§ **TEXT EXCERPT**

Tutorial: How to Train an Agent
Tutorial on training Agents
Introduction
Training an agent is very straightforward as RL has evolved and placated itself the forefront of training LLMs. Before RL became intuitive and understood, LLMs were trained primarily through pretraining which involved organizing large corpuses of data that might not be available to the average developer. RL solves this by relying on mostly synthetic data generated in an RL environment.
RL Environments can be pictured visually like a video game. They are the set of rules like in Chess the colored squares and the rules how each piece moves. Additionally, like Chess there is a way to determine, verify, a task was done successfully i.e. make a correct move (e.g. 1.e4) or outright win the game. RL Environments range from games like Chess or 2048 to an simulation of a computer terminal to even an email box. The important part of an environment is that there is a way to verify the task was done either bad (0) or good (1). Most of the coding time for training your agent will be spent on the environment and the verifying function i.e. the rubric for the success or failure of task in binary terms (1 or 0). The quality of an okay agent vs a good agent is often how well the environment and verifier models real life.
Setting up an Environment
Following Along
Here is a link to a Jupyter Notebook where all of the code is defined. You can either follow along the Notebook or follow along here.
Objective
Before we define the environment, we need to indentify the objective of our agent. We will be training an agent that uses agentic RAG. Agentic RAG is a method of RAG where searches are done multi-turn, comparable to how a human searches, and therefore it can adapt on the fly to refine results based off previous results. An example of searching for a topic generally then refining the search to find more specific information.
Choosing a Model
For this training run, we will use Qwen2.5-32B-Instruct. An open source open license model that is compatible with nearly all of the popular inference stack like vLLM.
Scaffolding the Environment with Tools
The environment will be a SQLite database.
The 2 tools used by the agent to interact with the database are:
search_repo: Search a repo for functions by keywords.
read_repo: Read the full details of a function from a repo.

§ **TASK REQUIREMENTS**
Reproduce the passage of the agent-training tutorial from "Choosing a Model" up to and including "functions by keywords.", keeping every word as it is. Nothing in the records is needed for the work here.

§ **GIVEN INFORMATION**
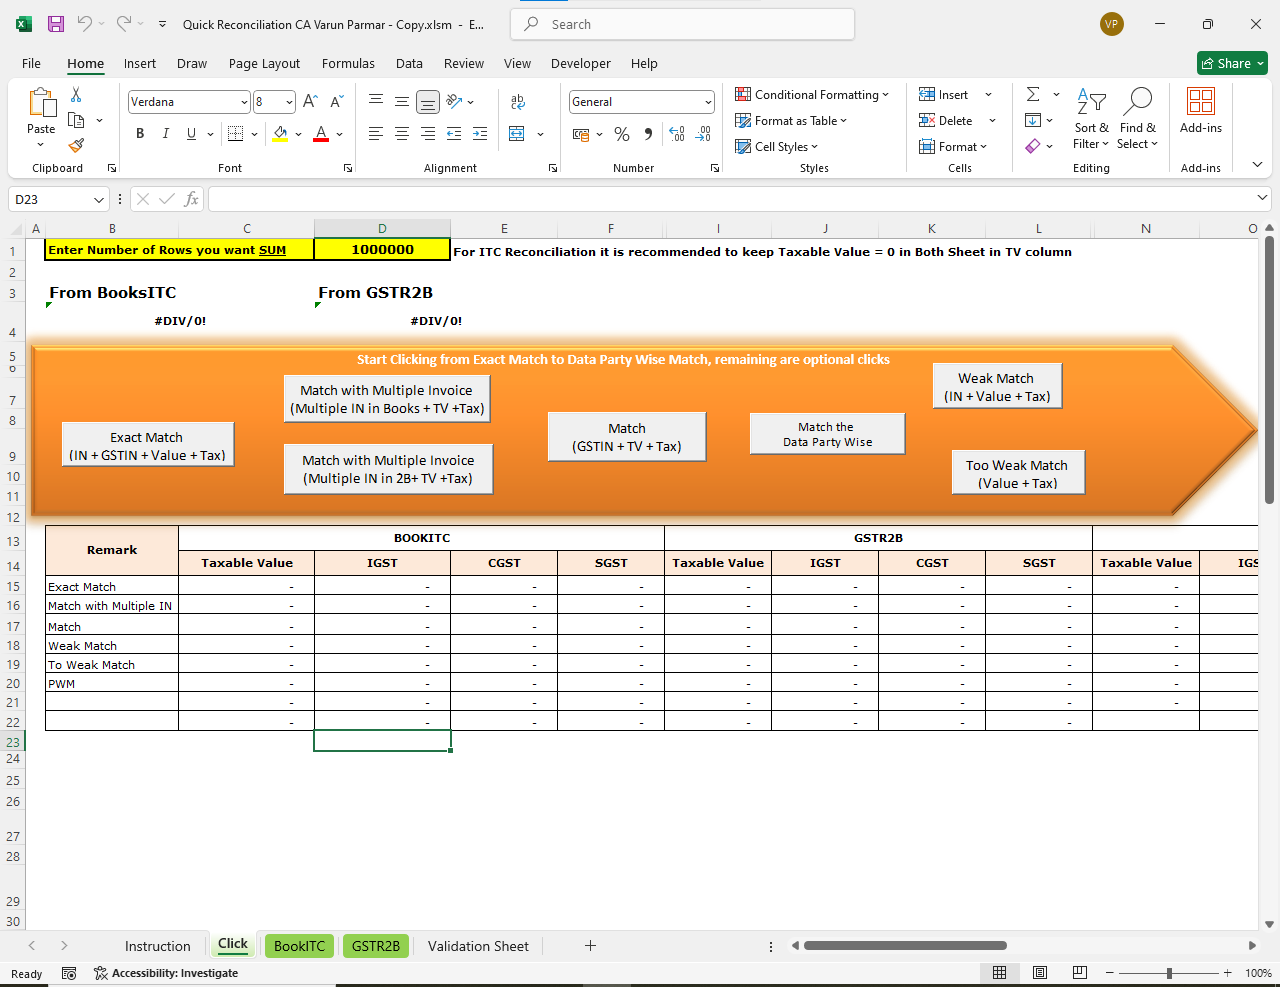The height and width of the screenshot is (987, 1280).
Task: Open Conditional Formatting options
Action: point(813,94)
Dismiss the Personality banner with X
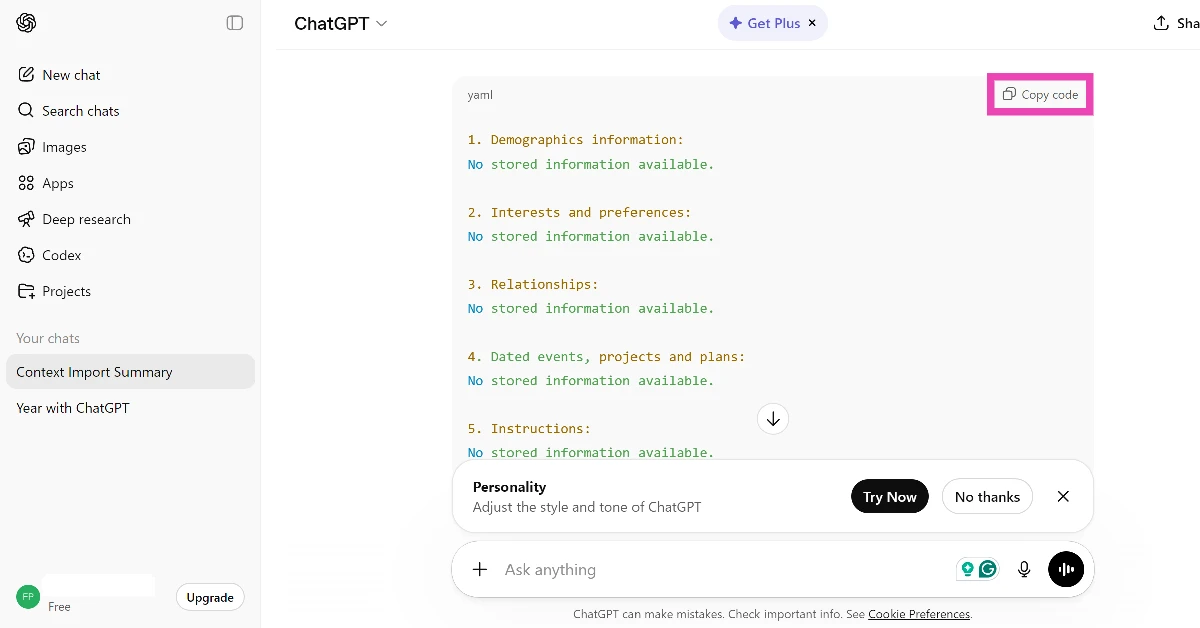This screenshot has height=628, width=1200. [x=1063, y=496]
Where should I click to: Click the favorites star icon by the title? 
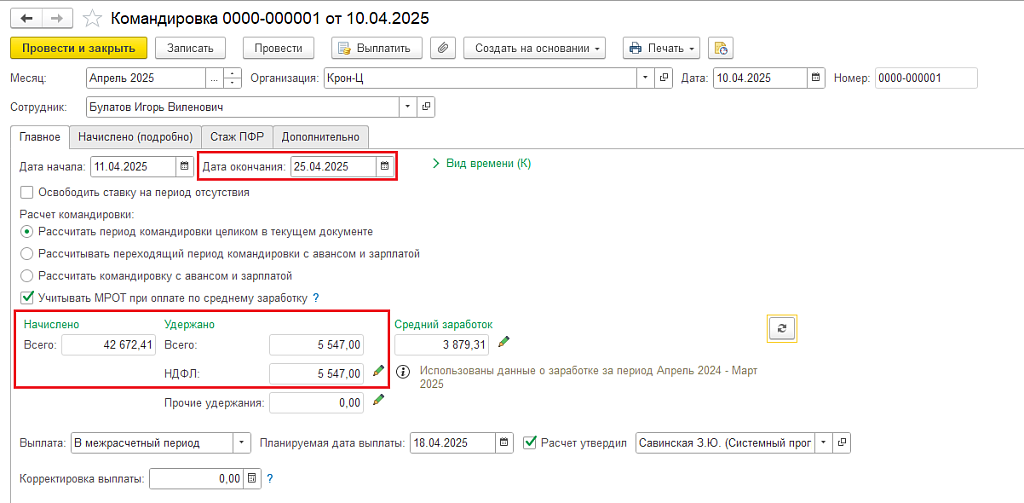coord(91,19)
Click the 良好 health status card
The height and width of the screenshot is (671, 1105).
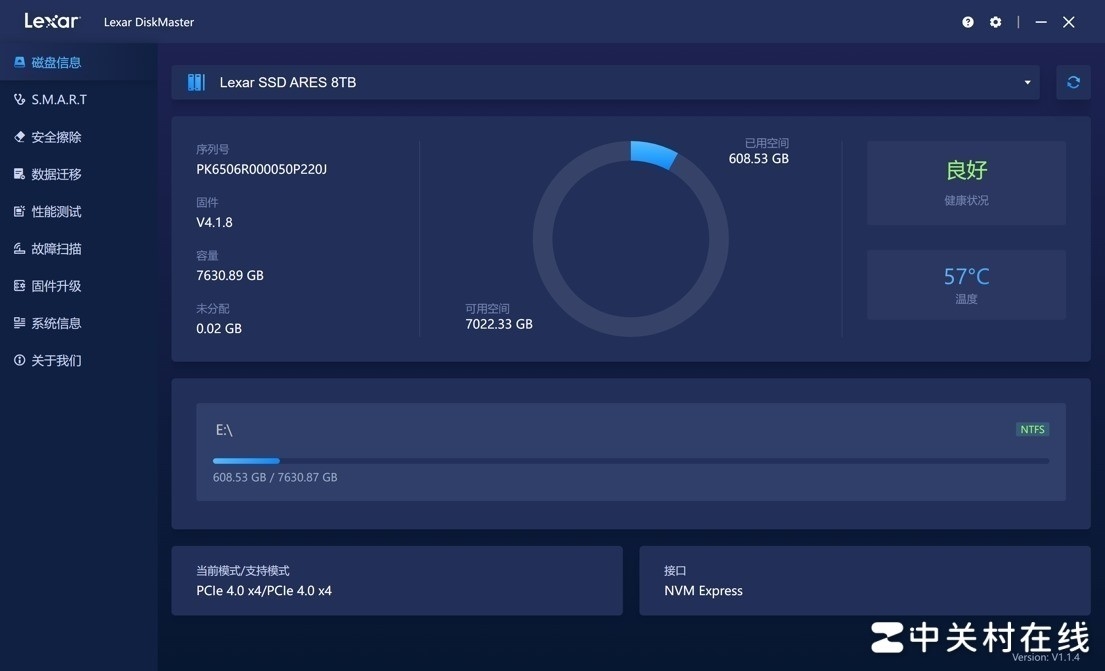[966, 182]
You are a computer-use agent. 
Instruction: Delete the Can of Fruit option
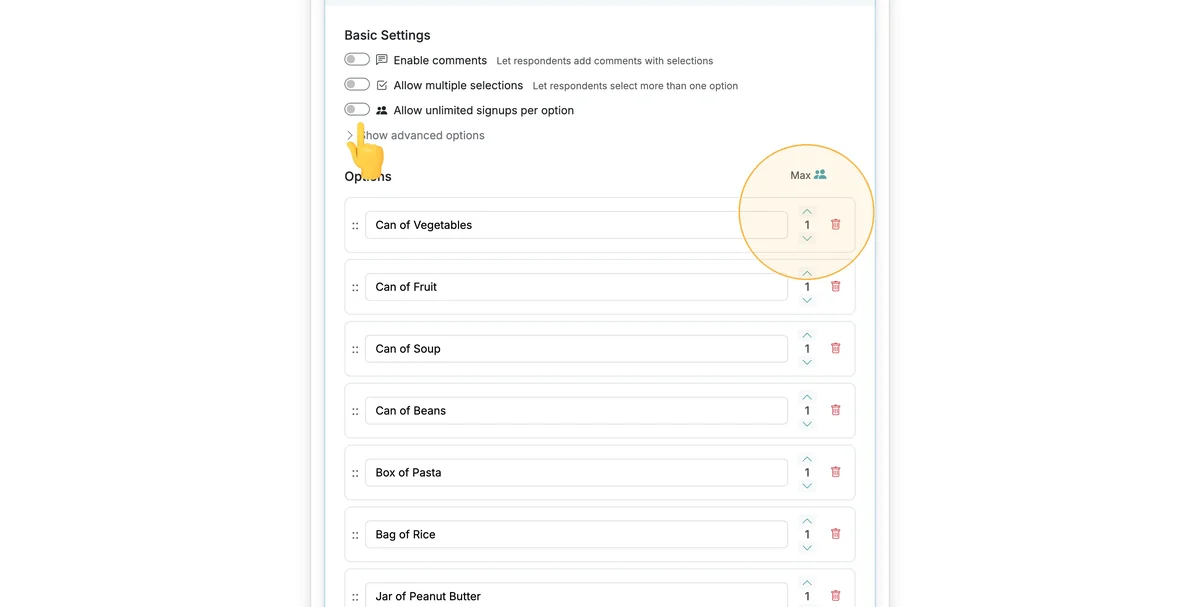pos(836,287)
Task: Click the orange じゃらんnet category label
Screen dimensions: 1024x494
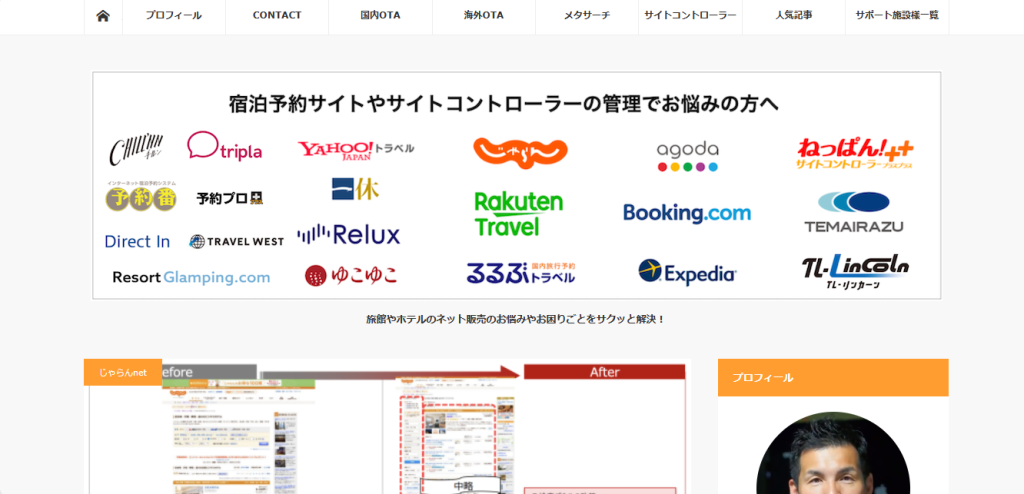Action: pos(123,372)
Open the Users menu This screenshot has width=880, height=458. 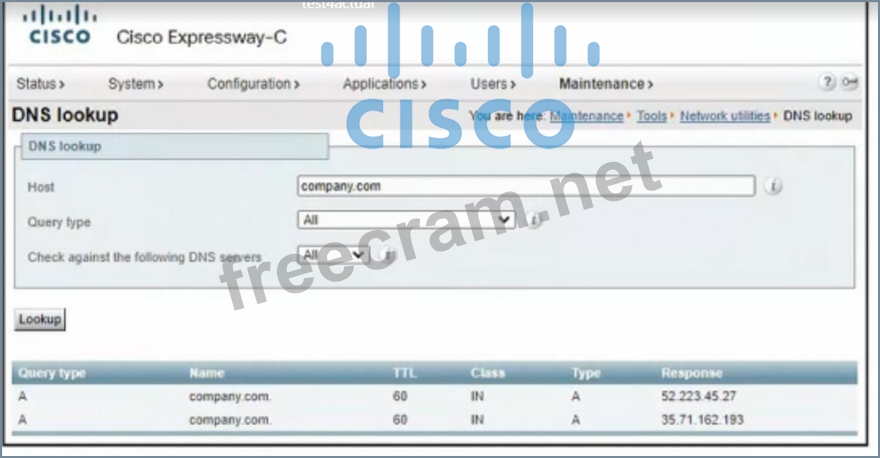point(493,84)
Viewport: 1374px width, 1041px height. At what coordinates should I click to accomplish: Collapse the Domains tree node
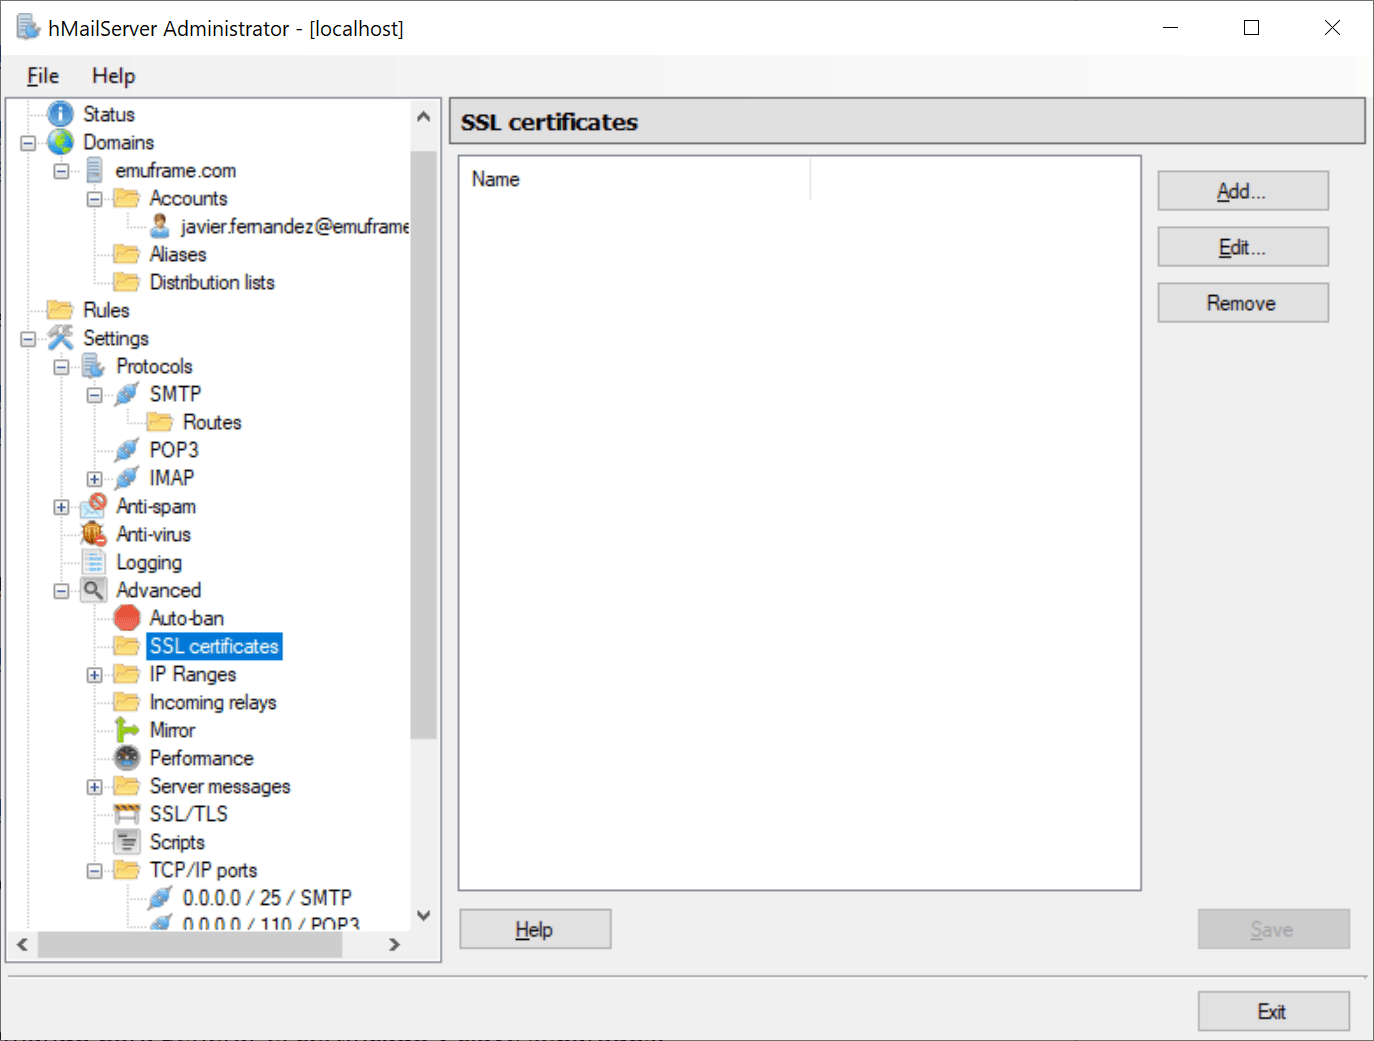click(x=27, y=142)
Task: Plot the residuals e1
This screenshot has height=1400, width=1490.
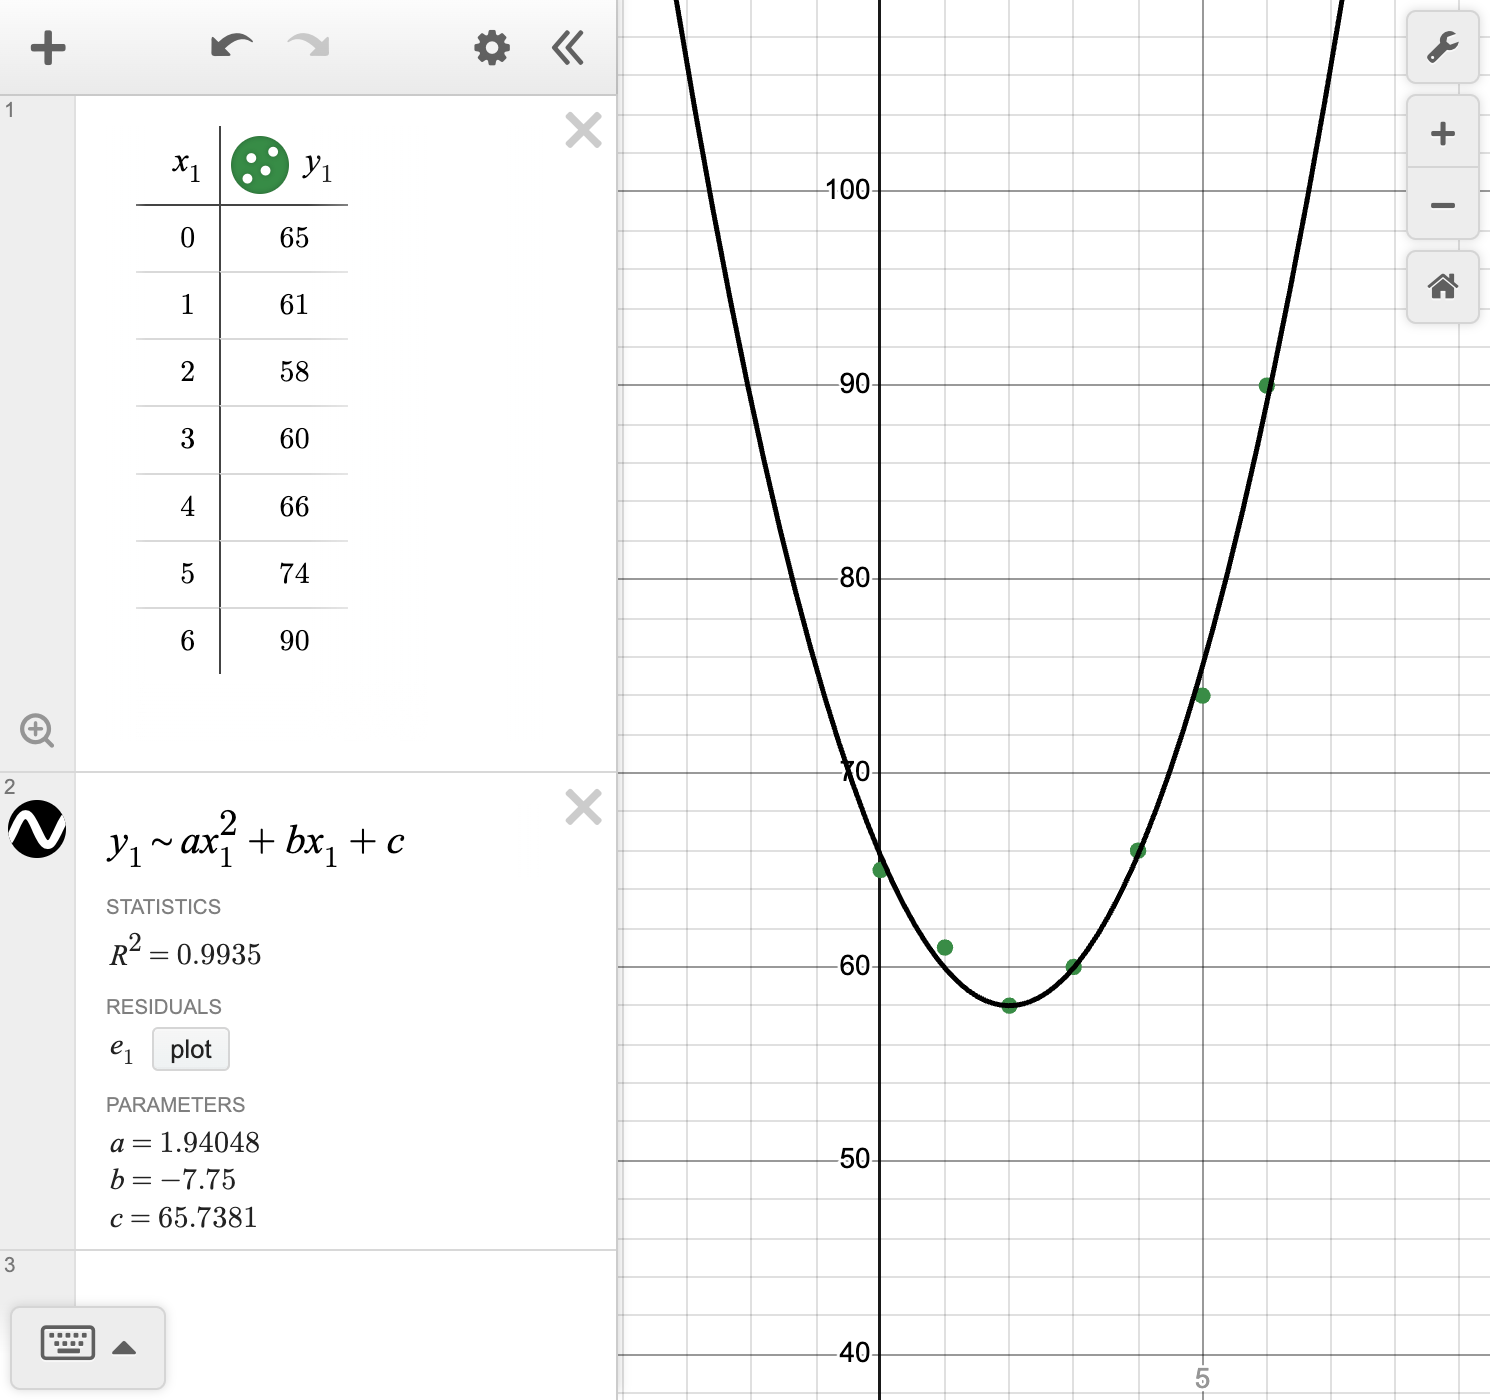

§ **EXERCISE ANSWER**
Choosing a Model
For this training run, we will use Qwen2.5-32B-Instruct. An open source open license model that is compatible with nearly all of the popular inference stack like vLLM.
Scaffolding the Environment with Tools
The environment will be a SQLite database.
The 2 tools used by the agent to interact with the database are:
search_repo: Search a repo for functions by keywords.